Segment Start: DATASET EXCERPTS
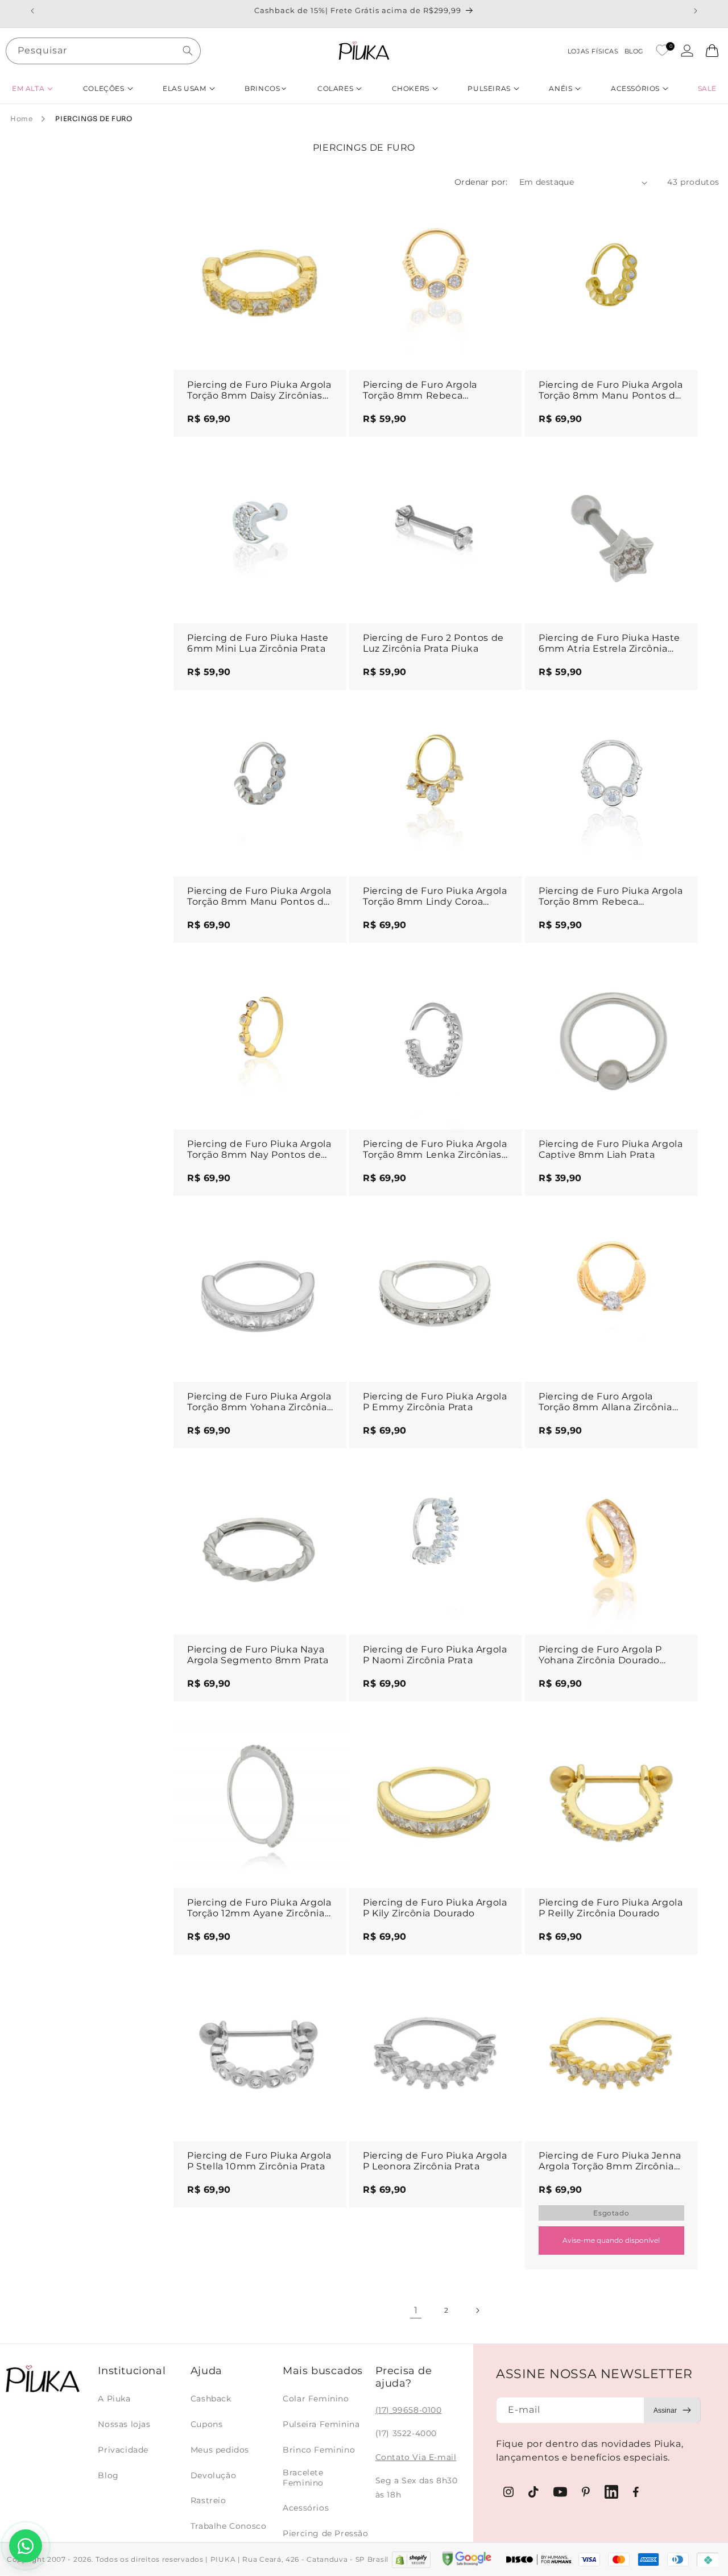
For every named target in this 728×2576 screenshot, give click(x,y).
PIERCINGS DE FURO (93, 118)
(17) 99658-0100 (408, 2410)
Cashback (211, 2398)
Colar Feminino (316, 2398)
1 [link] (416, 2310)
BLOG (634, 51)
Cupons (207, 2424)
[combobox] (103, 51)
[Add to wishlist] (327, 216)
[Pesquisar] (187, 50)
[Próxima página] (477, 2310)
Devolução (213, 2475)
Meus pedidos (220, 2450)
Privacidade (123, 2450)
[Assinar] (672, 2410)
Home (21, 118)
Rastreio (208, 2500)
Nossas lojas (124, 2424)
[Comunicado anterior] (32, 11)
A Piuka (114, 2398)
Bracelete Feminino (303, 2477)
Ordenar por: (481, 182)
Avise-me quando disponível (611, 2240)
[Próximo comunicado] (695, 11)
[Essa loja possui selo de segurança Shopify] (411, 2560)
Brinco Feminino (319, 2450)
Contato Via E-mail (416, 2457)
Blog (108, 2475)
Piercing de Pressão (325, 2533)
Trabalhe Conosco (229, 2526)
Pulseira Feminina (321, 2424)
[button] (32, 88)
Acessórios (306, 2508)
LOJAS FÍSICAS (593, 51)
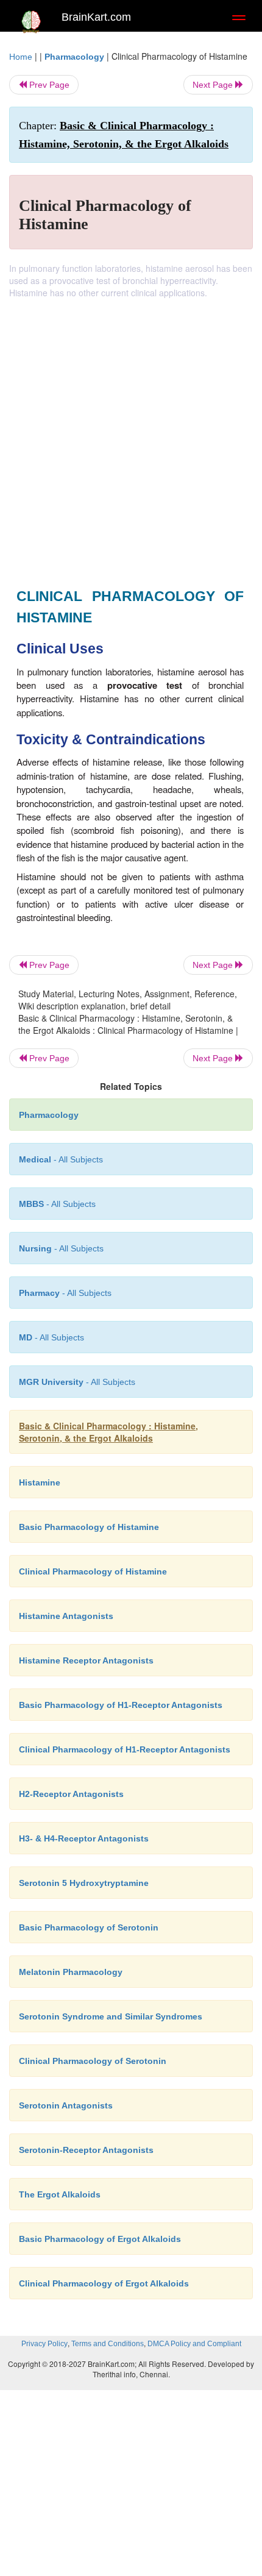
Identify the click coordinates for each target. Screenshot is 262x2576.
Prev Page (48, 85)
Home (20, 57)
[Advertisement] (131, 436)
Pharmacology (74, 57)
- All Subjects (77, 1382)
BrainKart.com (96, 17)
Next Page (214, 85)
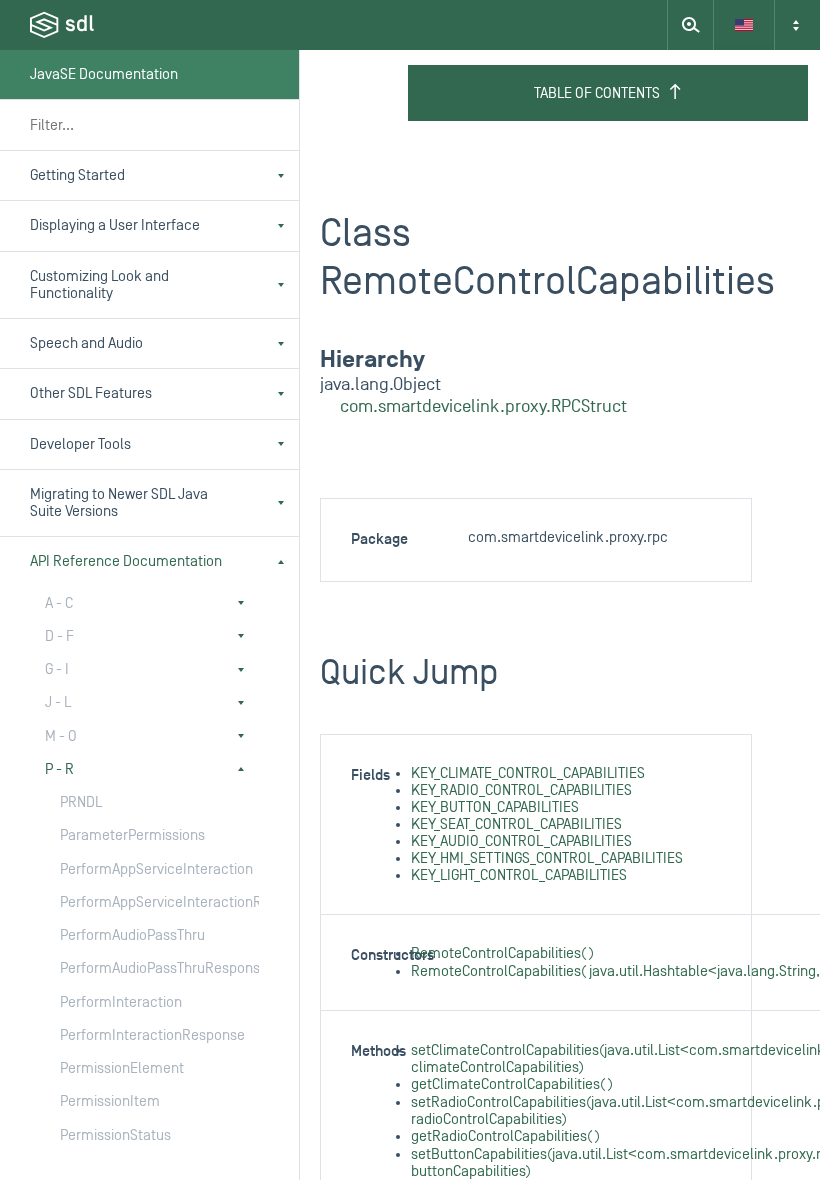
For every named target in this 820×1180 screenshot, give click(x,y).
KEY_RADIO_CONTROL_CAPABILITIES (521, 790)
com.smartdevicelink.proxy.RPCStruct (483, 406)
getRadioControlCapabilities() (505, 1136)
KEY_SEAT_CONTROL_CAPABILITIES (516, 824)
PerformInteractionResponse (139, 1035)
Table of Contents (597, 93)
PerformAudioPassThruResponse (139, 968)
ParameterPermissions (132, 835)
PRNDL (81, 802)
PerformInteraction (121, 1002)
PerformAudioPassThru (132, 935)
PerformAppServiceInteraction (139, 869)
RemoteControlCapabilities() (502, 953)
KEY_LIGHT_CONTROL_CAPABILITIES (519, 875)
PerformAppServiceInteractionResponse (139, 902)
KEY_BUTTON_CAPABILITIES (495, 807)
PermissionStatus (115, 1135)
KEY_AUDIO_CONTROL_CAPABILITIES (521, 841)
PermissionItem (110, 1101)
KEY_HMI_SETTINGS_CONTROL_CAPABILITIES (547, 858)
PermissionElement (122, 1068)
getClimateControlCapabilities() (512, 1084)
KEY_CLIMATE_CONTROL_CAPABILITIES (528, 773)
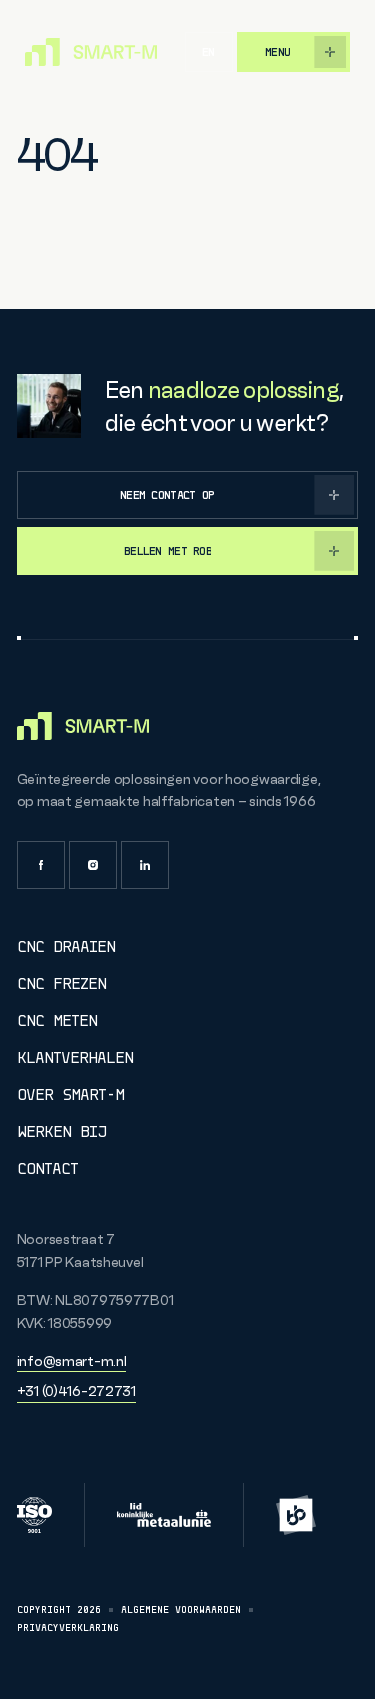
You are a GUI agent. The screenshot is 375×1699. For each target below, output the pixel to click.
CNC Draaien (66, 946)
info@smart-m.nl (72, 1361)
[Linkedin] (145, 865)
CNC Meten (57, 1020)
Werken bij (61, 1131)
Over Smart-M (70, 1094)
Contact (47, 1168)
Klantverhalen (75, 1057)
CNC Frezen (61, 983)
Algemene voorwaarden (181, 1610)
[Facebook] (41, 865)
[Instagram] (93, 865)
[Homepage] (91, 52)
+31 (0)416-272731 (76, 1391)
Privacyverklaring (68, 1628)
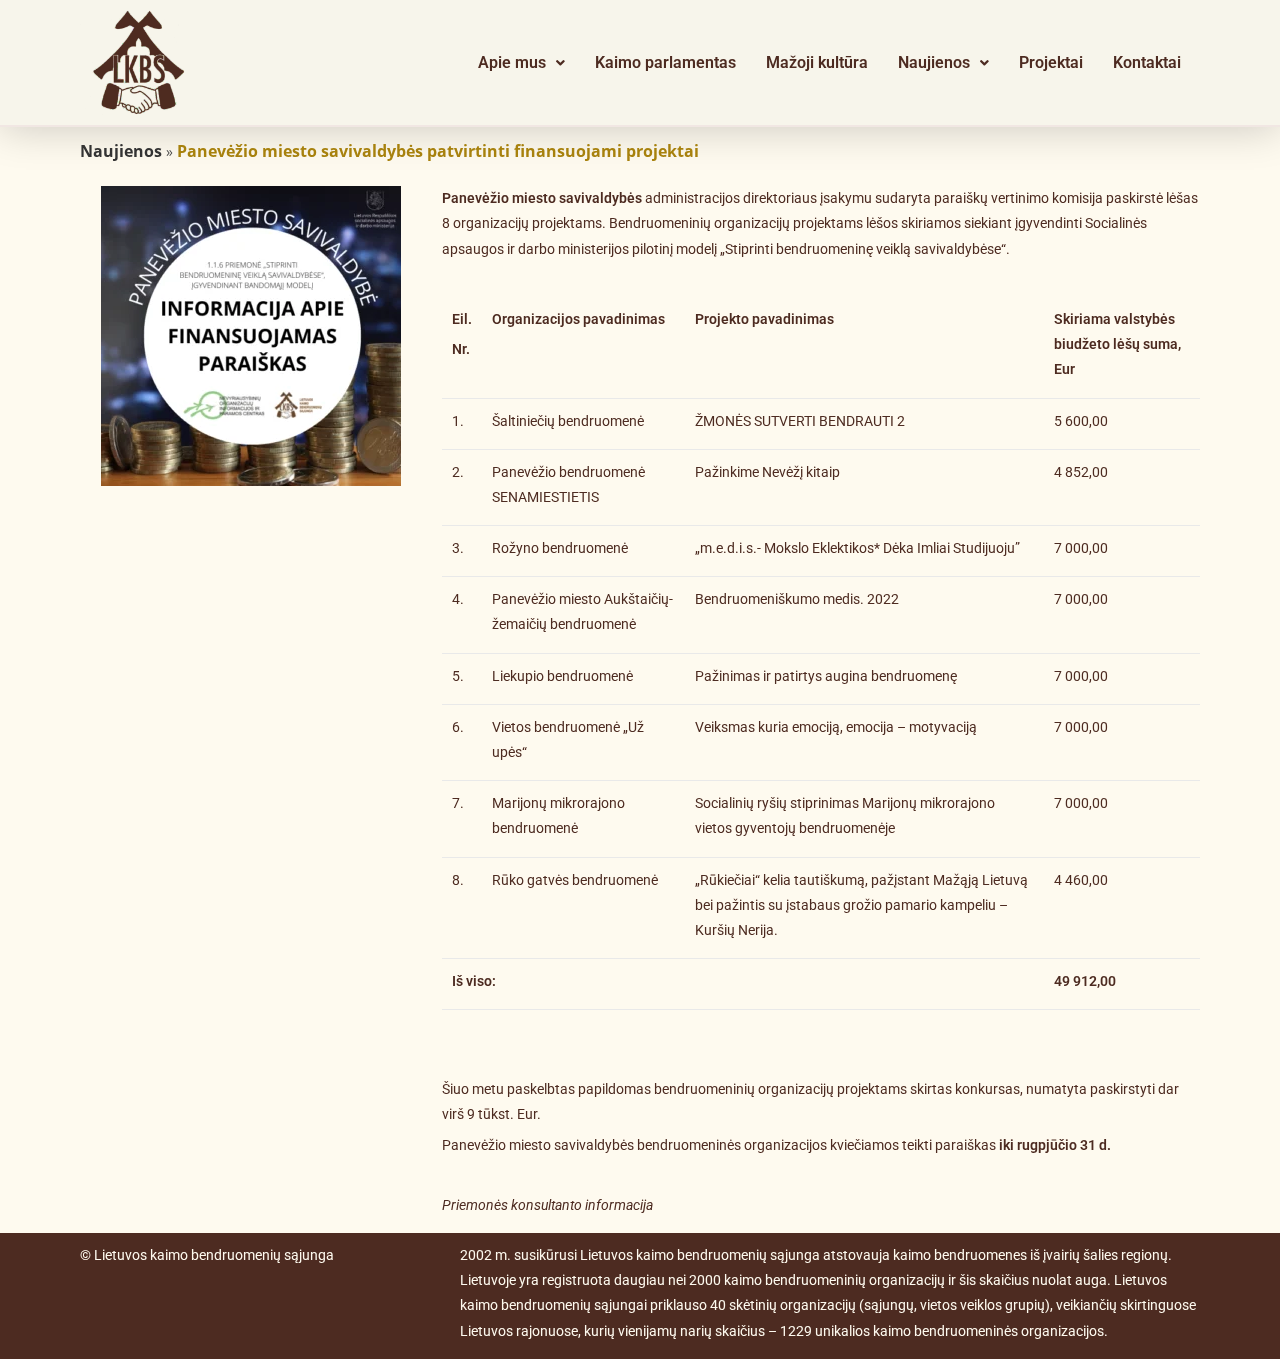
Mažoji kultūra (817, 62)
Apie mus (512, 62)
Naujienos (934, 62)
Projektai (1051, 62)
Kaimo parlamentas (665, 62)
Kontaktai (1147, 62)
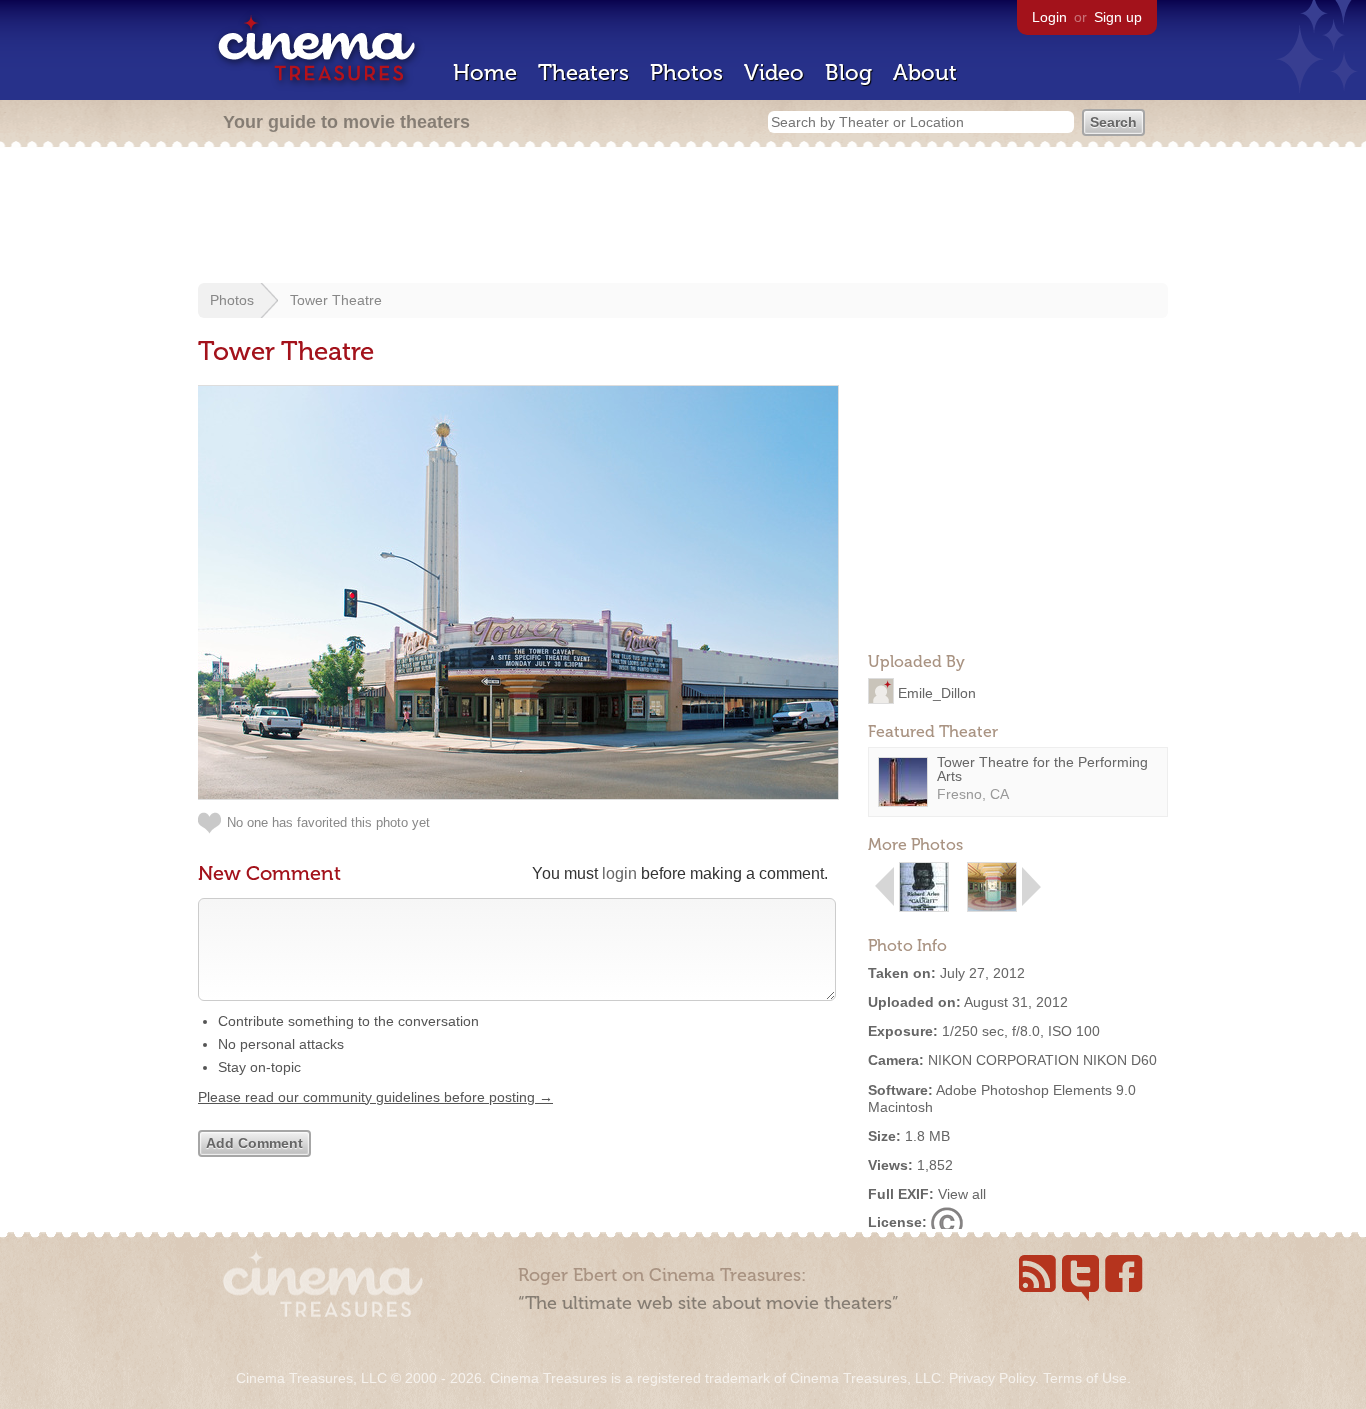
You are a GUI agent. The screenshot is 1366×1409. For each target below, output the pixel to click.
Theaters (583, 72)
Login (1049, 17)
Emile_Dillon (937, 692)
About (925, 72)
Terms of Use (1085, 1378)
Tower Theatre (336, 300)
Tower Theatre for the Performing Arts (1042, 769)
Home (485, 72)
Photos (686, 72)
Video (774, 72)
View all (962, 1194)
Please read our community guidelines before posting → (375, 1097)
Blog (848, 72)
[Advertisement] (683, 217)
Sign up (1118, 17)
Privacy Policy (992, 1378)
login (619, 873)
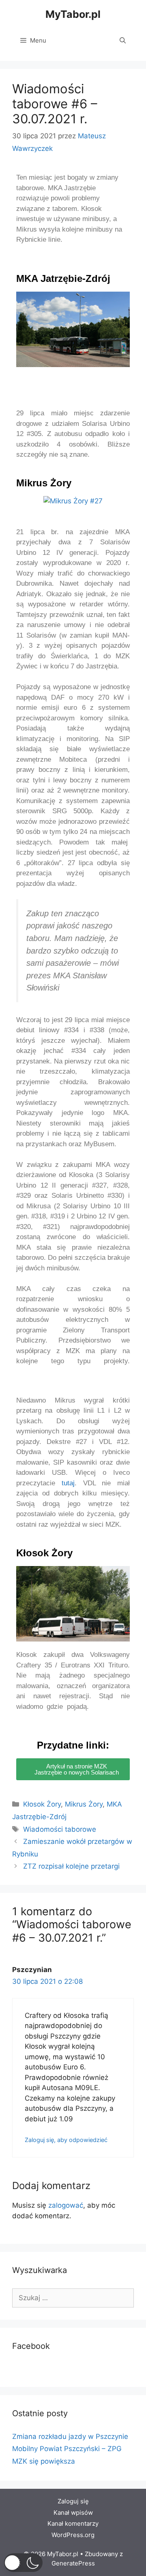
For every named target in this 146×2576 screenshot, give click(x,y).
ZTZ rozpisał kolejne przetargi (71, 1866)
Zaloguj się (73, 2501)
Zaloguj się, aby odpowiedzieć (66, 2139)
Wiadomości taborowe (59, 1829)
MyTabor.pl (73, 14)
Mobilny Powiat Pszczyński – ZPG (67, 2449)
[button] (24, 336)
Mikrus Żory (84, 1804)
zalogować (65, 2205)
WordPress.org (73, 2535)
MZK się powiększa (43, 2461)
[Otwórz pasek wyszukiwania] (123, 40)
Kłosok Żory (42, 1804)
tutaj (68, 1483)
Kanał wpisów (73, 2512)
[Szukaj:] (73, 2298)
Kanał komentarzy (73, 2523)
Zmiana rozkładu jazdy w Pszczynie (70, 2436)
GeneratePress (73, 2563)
Segment End: DATASET EXCERPTS
→ **YOUR INSTRUCTIONS**
Using the data above, transcribe the lines that run from the line with "Zaloguj się (73, 2501)" to the line with "Zmiana rozkładu jazdy w Pszczynie (70, 2436)", both ends kept, and output nothing else.

→ **OUTPUT FOR THIS EXERCISE**
Zaloguj się (73, 2501)
Zaloguj się, aby odpowiedzieć (66, 2139)
Wiadomości taborowe (59, 1829)
MyTabor.pl (73, 14)
Mobilny Powiat Pszczyński – ZPG (67, 2449)
[button] (24, 336)
Mikrus Żory (84, 1804)
zalogować (65, 2205)
WordPress.org (73, 2535)
MZK się powiększa (43, 2461)
[Otwórz pasek wyszukiwania] (123, 40)
Kłosok Żory (42, 1804)
tutaj (68, 1483)
Kanał wpisów (73, 2512)
[Szukaj:] (73, 2298)
Kanał komentarzy (73, 2523)
Zmiana rozkładu jazdy w Pszczynie (70, 2436)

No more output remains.